Elon Musk said Twitter employees had an internal group on Slack that was a fan club for White House chief medical adviser Dr. Anthony Fauci, with Musk hinting that this shows Twitter staff’s political leanings under prior management.
Musk, who was strongly opposed to COVID-19 lockdowns that Fauci had backed, made the remark in a thread on Twitter on Dec. 28.
Despite these glaring issues, Twitter nonetheless had an internal Slack channel unironically called “Fauci Fan Club” 🤯
— Elon Musk (@elonmusk) December 28, 2022
Twitter “had an internal Slack channel unironically called ‘Fauci Fan Club,’” Musk said in a post on Twitter.
Musk’s post noted that the Fauci Fan Club was set up despite outstanding “glaring issues” regarding Fauci, including the question of whether the White House adviser was untruthful when he denied that U.S. federal money was used to fund risky “gain-of-function” research at a Chinese lab at the center of speculation about the origins of the COVID-19 pandemic.
The comment made by Musk was sparked by a meme posted by tech entrepreneur Marc Andreessen, which included a screengrab of a response by the ChatGPT artificial intelligence chatbot that was responding to a question whether Fauci “ever lied.”
“It is not accurate to say that Anthony Fauci has lied,” the chatbot said, per the screengrab. “Dr. Fauci is a highly respected physician and scientist who has spent his career working to improve public health and address infectious diseases.”
Musk reacted to Andreessen’s post by sharing a Newsweek article from Sept. 2021 that carried the headline: “Fauci Was ‘Untruthful’ to Congress About Wuhan Lab Research, New Documents Appear to Show.”

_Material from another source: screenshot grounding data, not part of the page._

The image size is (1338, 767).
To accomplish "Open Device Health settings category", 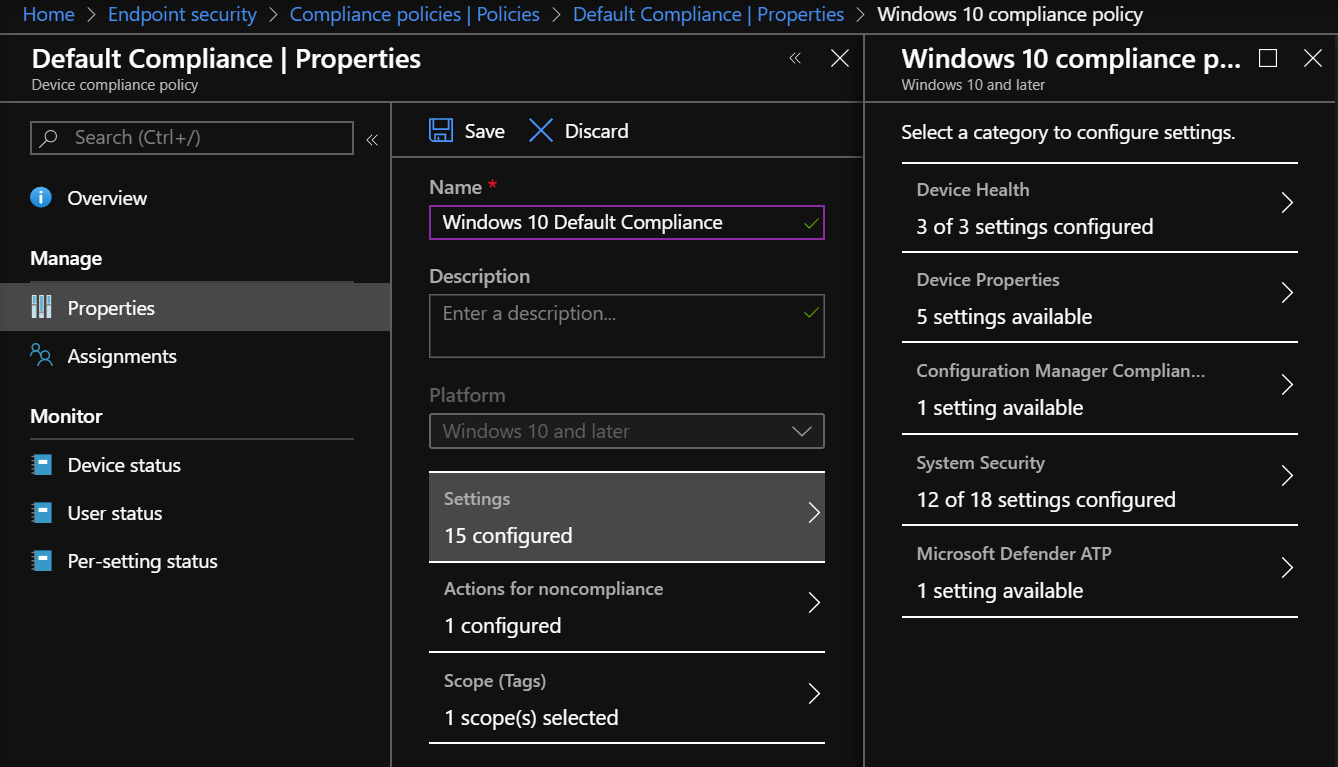I will [1100, 207].
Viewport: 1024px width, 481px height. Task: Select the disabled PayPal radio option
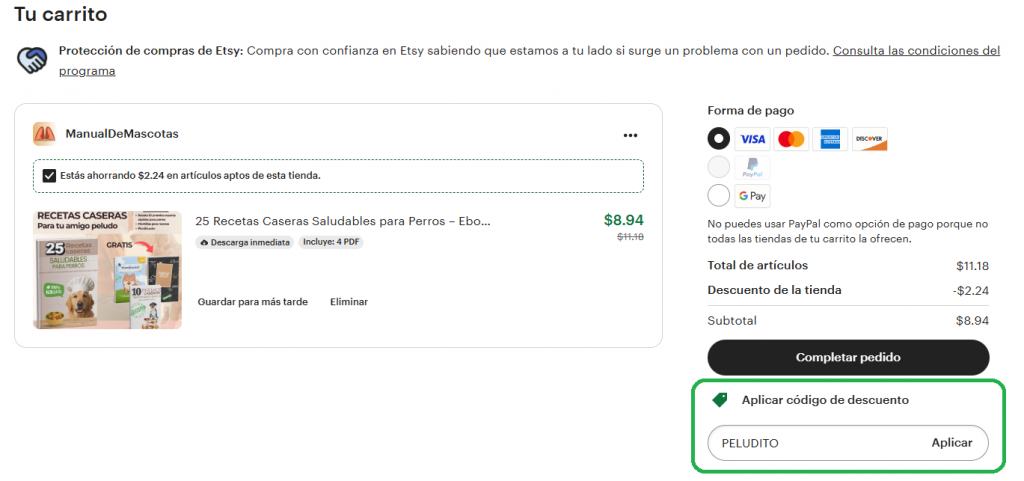718,167
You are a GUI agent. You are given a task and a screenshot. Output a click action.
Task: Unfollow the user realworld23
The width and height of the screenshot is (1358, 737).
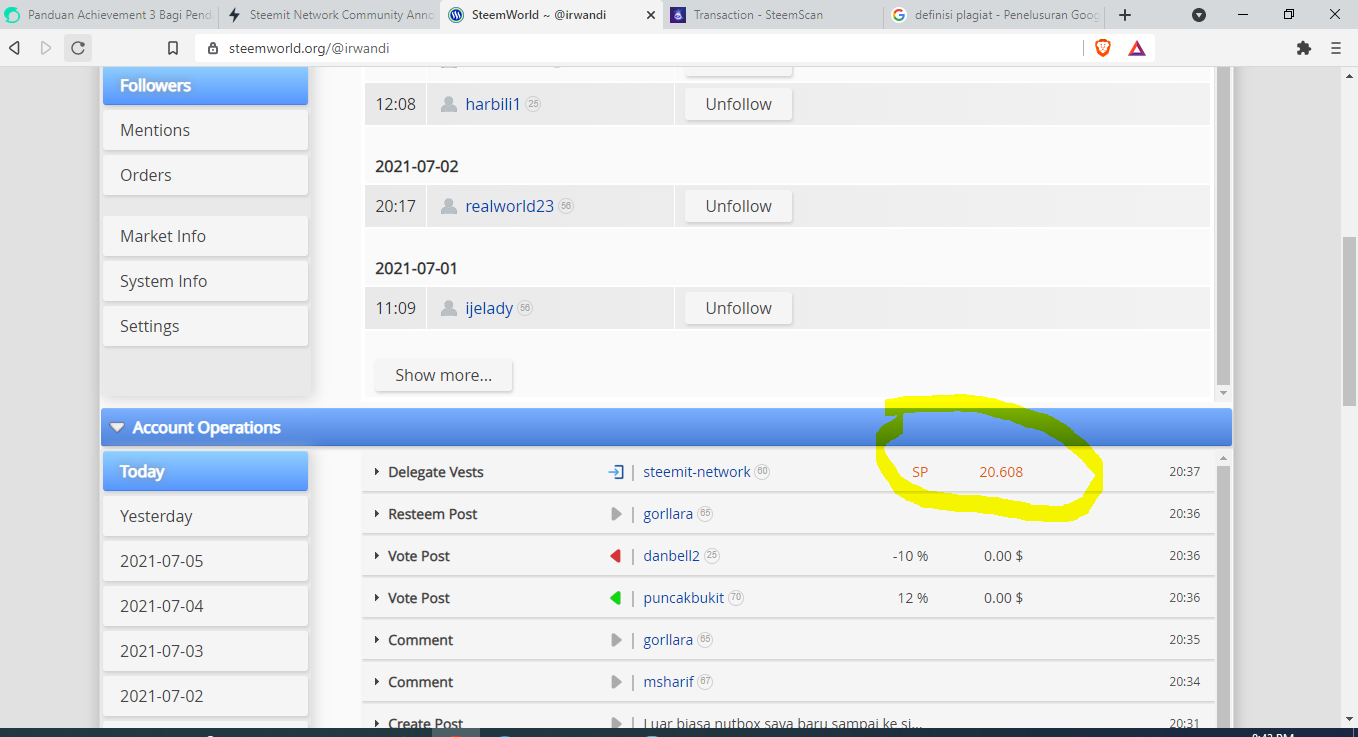(x=738, y=206)
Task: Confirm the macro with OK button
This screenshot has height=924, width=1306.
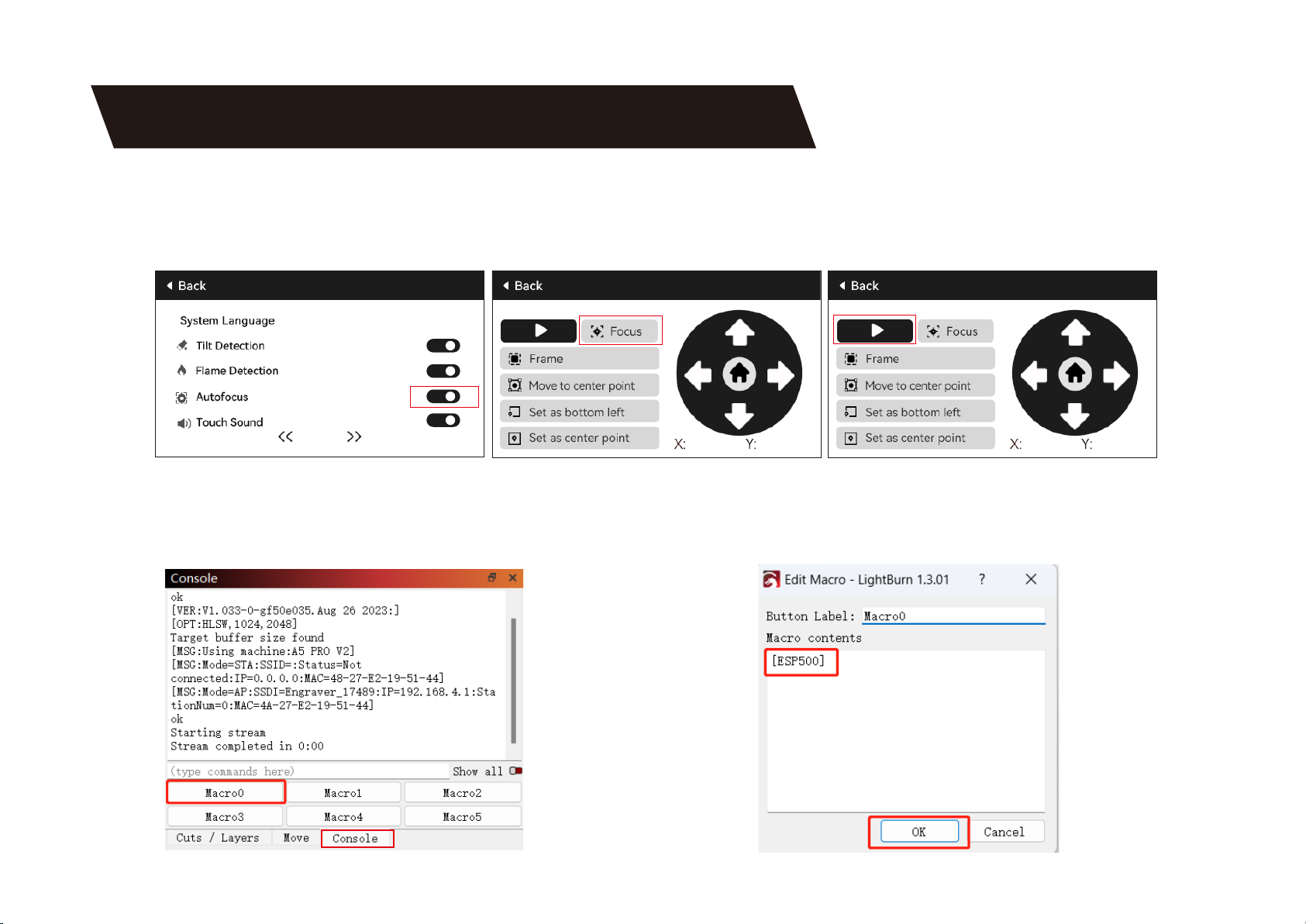Action: (918, 832)
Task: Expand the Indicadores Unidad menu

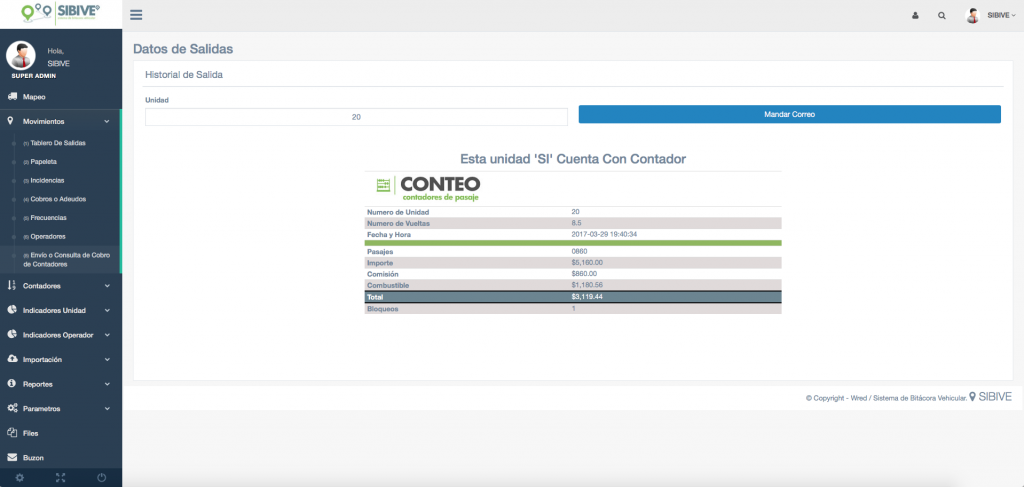Action: [60, 310]
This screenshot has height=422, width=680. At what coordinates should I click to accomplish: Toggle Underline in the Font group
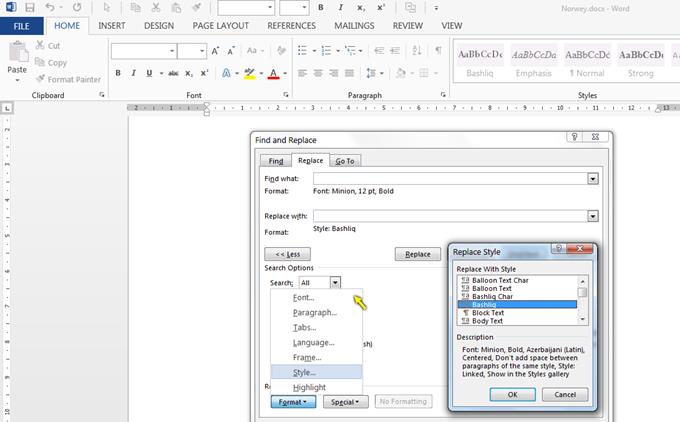(x=150, y=73)
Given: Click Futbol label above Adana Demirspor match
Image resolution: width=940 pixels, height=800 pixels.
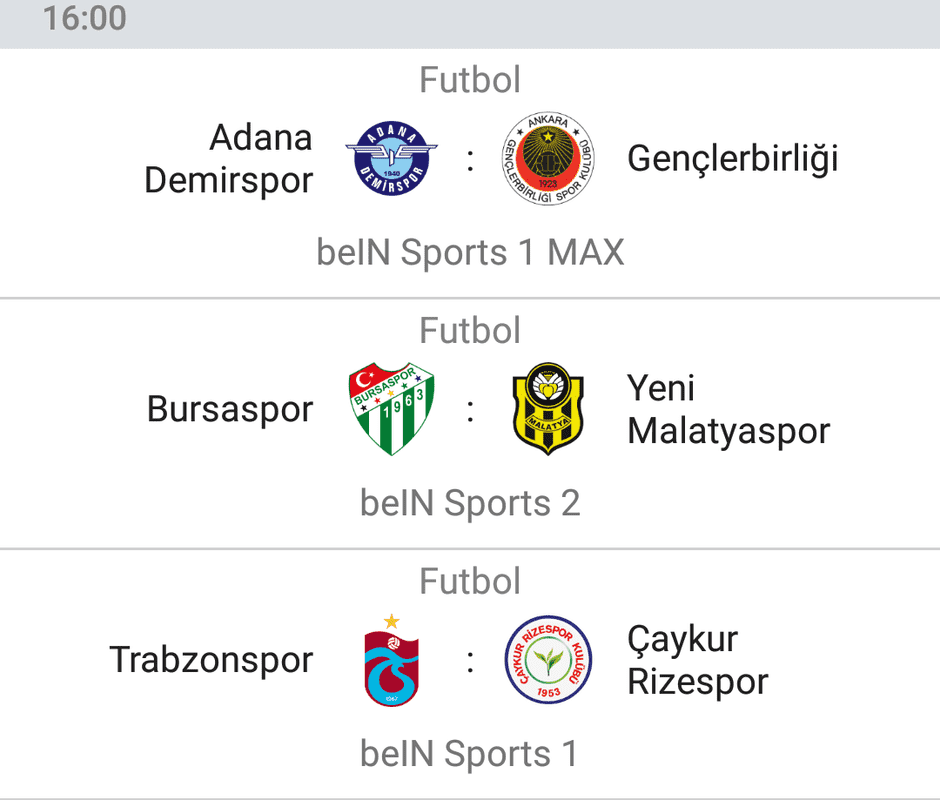Looking at the screenshot, I should (x=470, y=80).
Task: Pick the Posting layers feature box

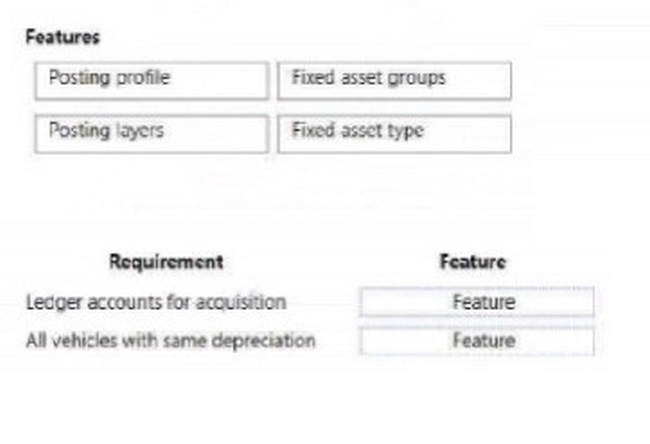Action: tap(151, 133)
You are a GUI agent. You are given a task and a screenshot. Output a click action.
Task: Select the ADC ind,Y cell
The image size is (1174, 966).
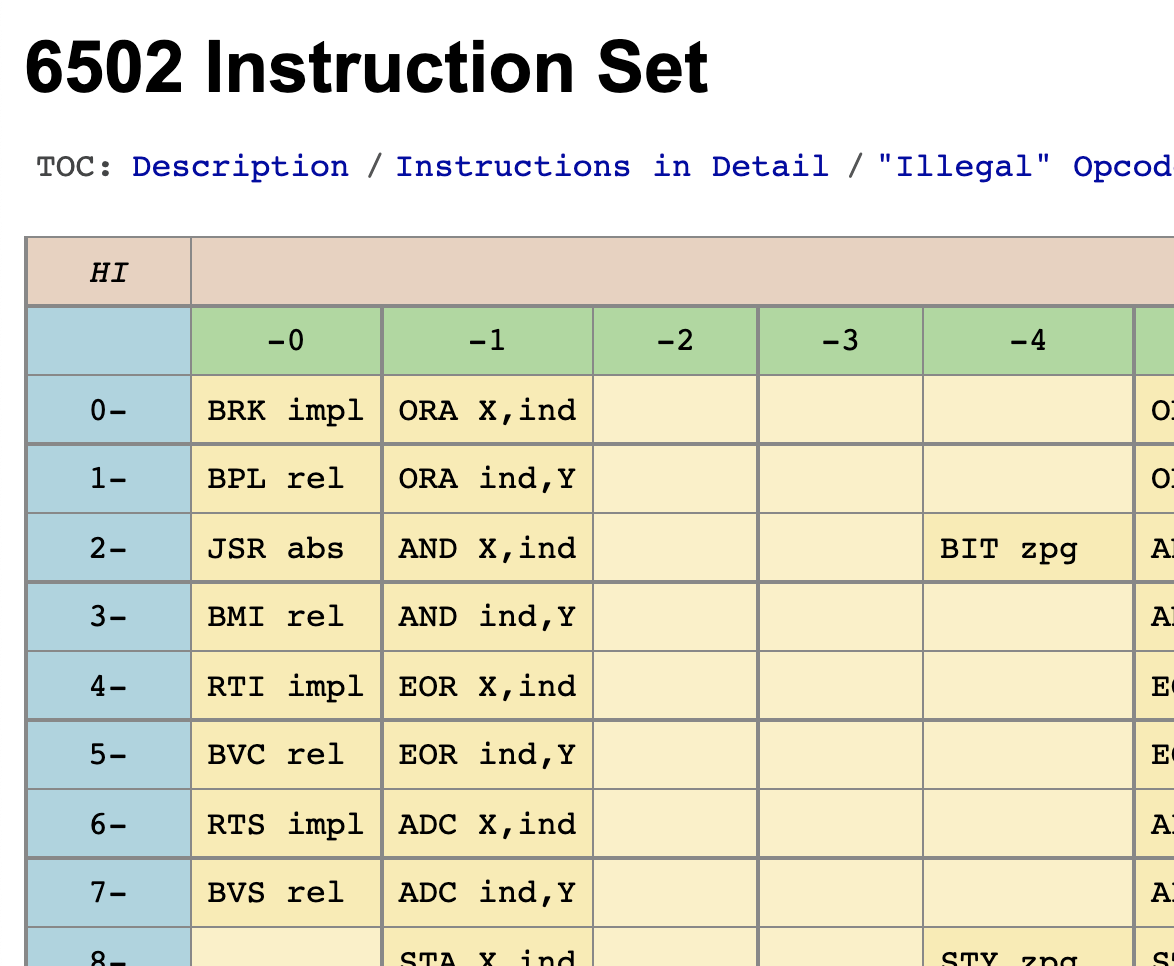point(487,892)
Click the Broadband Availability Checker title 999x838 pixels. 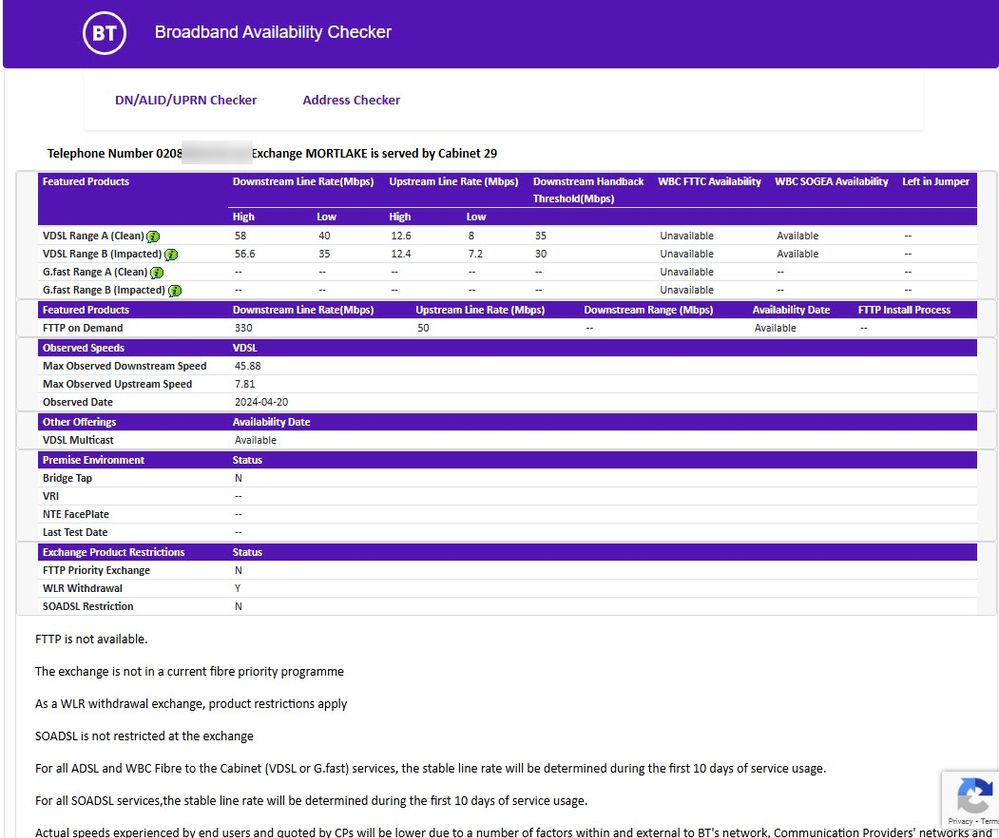coord(273,32)
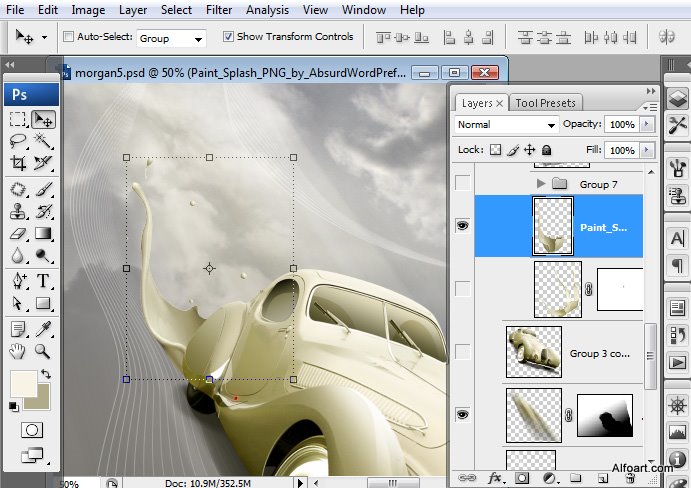The image size is (691, 488).
Task: Click the layer style fx icon
Action: [493, 478]
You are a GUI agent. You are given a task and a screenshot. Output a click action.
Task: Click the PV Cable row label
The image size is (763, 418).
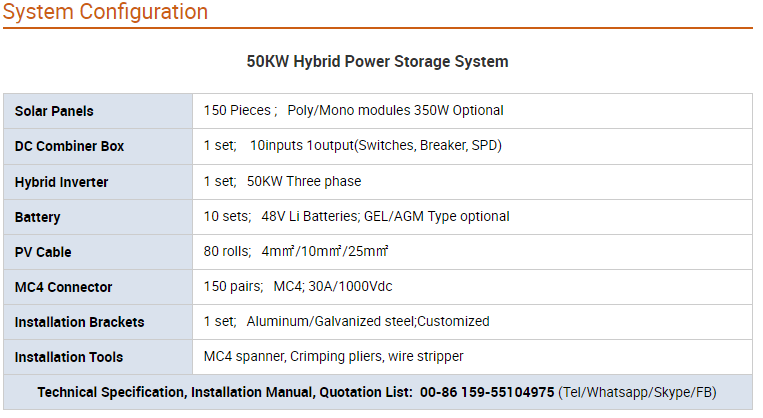pos(43,253)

The documents the article refers to were obtained and released by The Intercept following a Freedom of Information Act lawsuit brought by the publication against the National Institutes of Health (NIH).
‘Gain-of-Function’
The documents obtained by The Intercept detail the work of the EcoHealth Alliance, a U.S.-based health organization that used federal money to fund research into bat coronaviruses at the Chinese lab in Wuhan.